Shelby: I LOVED Hannah’s ramble right before she hung up the phone. It was perfect. I don’t really sympathize with one party over another, because at the end of the day, Adam had every reason to be skeptical about Loreen’s request, but I guess I just see Hannah’s point much more clearly because I’ve totally been on her side of that pseudo-argument. There was really no other way she could have expected that conversation to go, but when her suppositions of how Adam might react were confirmed, it stressed her out and gave her a whole new something to worry about–is Adam truly as committed as she thinks he is? While Adam didn’t really do anything wrong, he also didn’t provide the sort of answer that someone as neurotic as Hannah needs to hear.
Alex: It was a perfectly matched response to the kind of person Hannah is, you’re right. I only just realized that we’ve done all of this talking about haven’t mentioned June Squibb. What a sweet lady. For starters, I think one of her final lines, “People aren’t always right,” relates to a lot of things Hannah goes through — specifically, Loreen’s assumptions about Adam. I thought Flo delivered some great lines in this episode. “You look great! What did you do differently?” Hannah: “I gained 15 pounds.” That made me laugh because it was right in line with something I heard Lena say on a podcast last week. Everyone tells her she looks skinnier because they see her as Hannah every Sunday, but she always has to tell them she hasn’t lost any weight; in fact, it’s just that Hannah has a slouchy posture compared to Lena.
Shelby: That is some awesome trivia, Alex. I love that Lena has constantly been combatting her haters’ comments about her weight and appearance through Hannah. And I really thought that the last advice from Grandma Flo came at exactly the right moment Hannah (and audiences) needed to hear it. It’s so simple–“People aren’t always right.” But to be honest, I have never laughed harder this season than I did when Flo delivered her best marital advice to Hannah: “Someday, you will look at him–hating him with every fiber of your being–wishing he would die the most violent death possible. It will pass.” Clearly a contender for my favorite quote this episode.
Alex: Yes, absolutely. I couldn’t type it because I couldn’t remember it and didn’t want to butcher it.
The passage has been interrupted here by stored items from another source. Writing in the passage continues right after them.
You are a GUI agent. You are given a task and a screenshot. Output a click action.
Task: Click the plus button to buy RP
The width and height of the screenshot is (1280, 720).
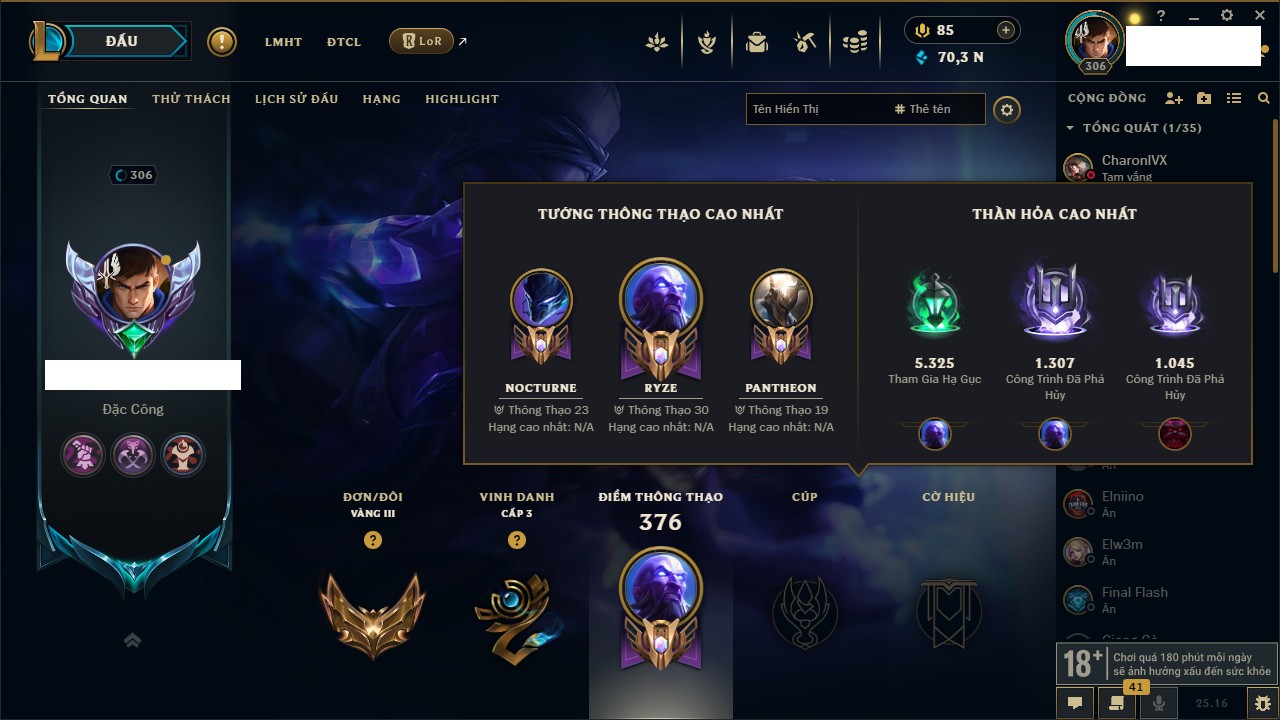pos(1006,30)
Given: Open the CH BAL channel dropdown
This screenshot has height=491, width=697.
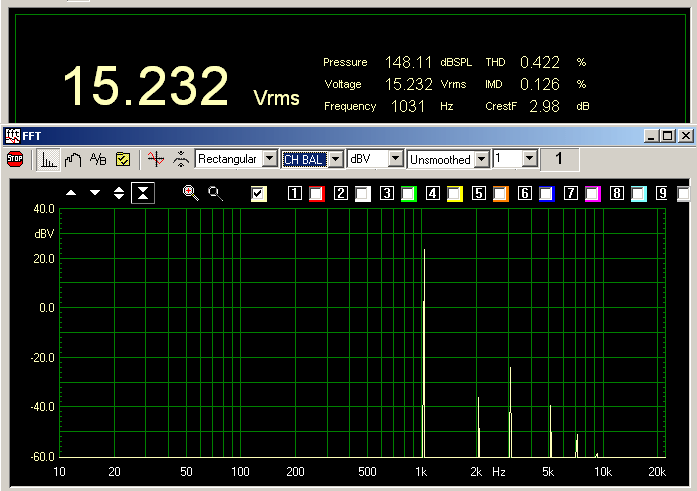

June Squibb is an excellent actress and she showed it in a quick 30 minutes this week. I also loved Hannah and Flo’s first exchange. When Flo says she has pneumonia, Hannah says “Fuck” under her breath and I thought it was a hilarious. She begins to explain how she had pneumonia as a child and Flo is like, “It’s not the same.” A lot of good lines this week. I also enjoyed the Dane-is-a-sexy-name thing, only because I have a cousin named Dane. I’m sure he’d appreciate that Lena thinks he has a sexy name. Did you enjoy Loreen, Sissy and Margot’s divvying of the medication as much as I did? Also, the subtle Sissy Spacek reference?
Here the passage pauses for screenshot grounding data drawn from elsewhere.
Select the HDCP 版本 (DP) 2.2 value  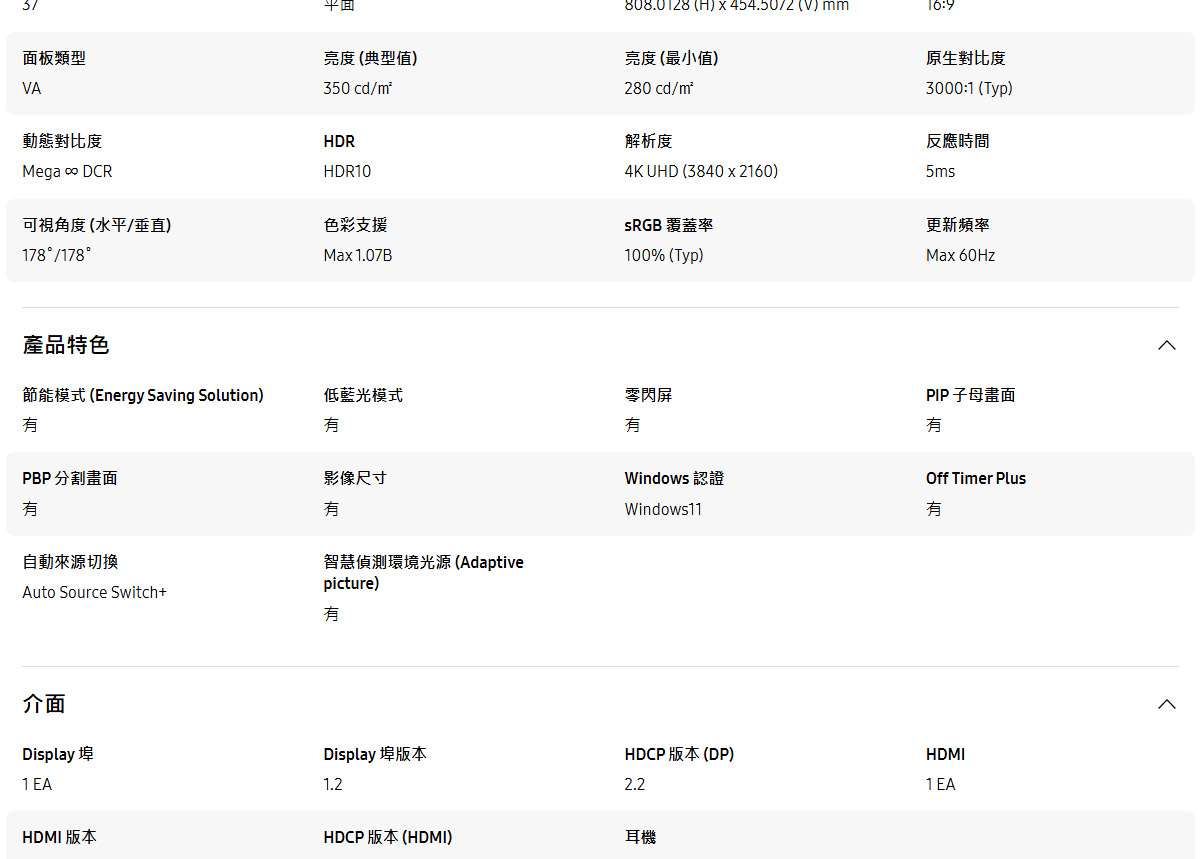[634, 784]
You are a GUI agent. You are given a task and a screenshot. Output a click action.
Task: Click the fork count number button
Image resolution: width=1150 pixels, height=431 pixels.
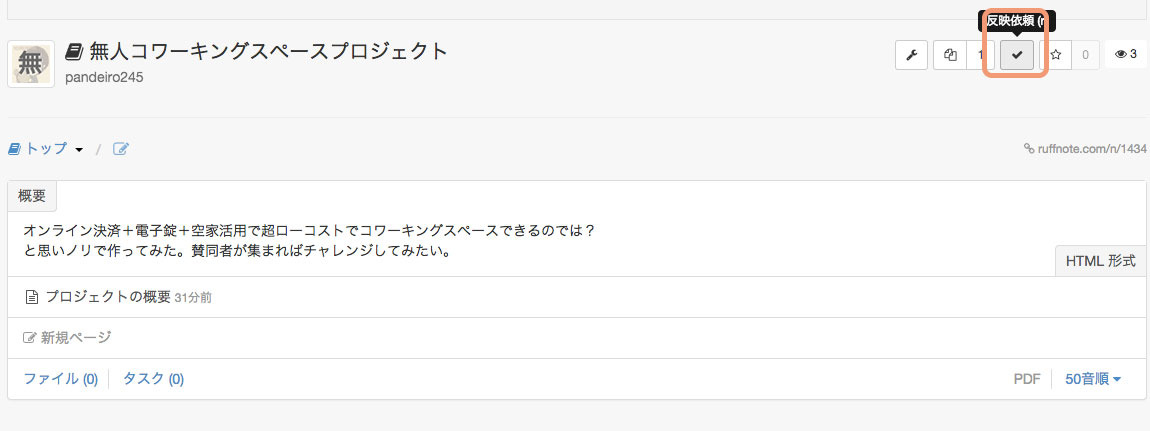[981, 55]

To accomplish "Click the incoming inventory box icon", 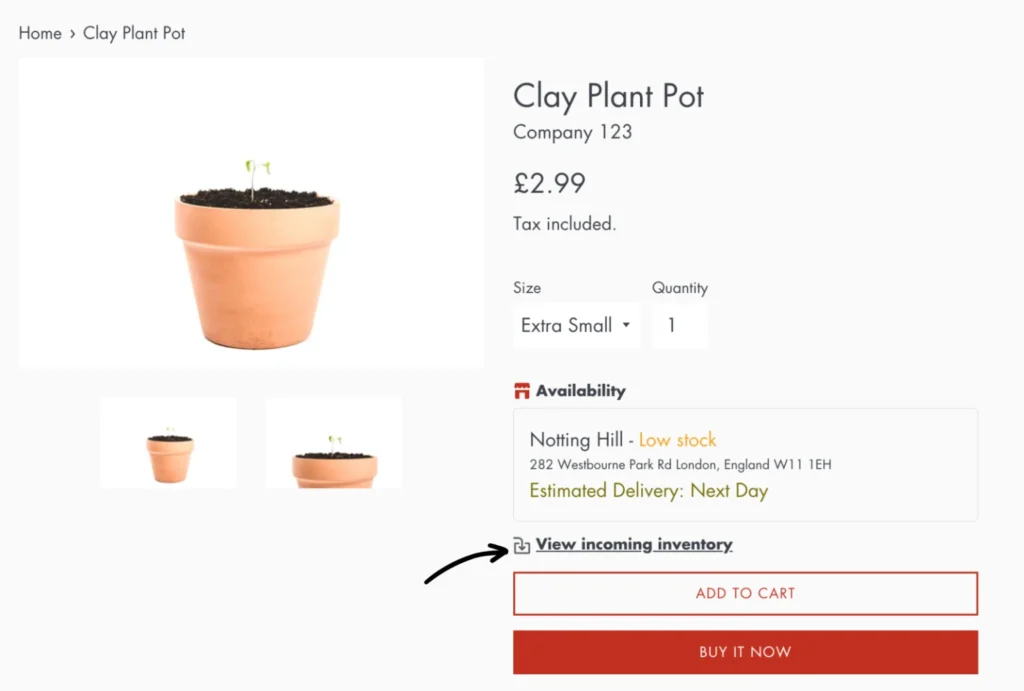I will coord(521,545).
Shelby: Yup, I caught it all. There were many laughs to be had in this episode–not just with the older women in Hannah’s family, but also with young Rebecca. I didn’t even know how to handle her, ragging on Hannah one second and then asking her to go get a drink the next. And Rebecca didn’t even drink! She just thought that’s where “someone like Hannah” would hang out. I was rolling at every exchange between these two girls.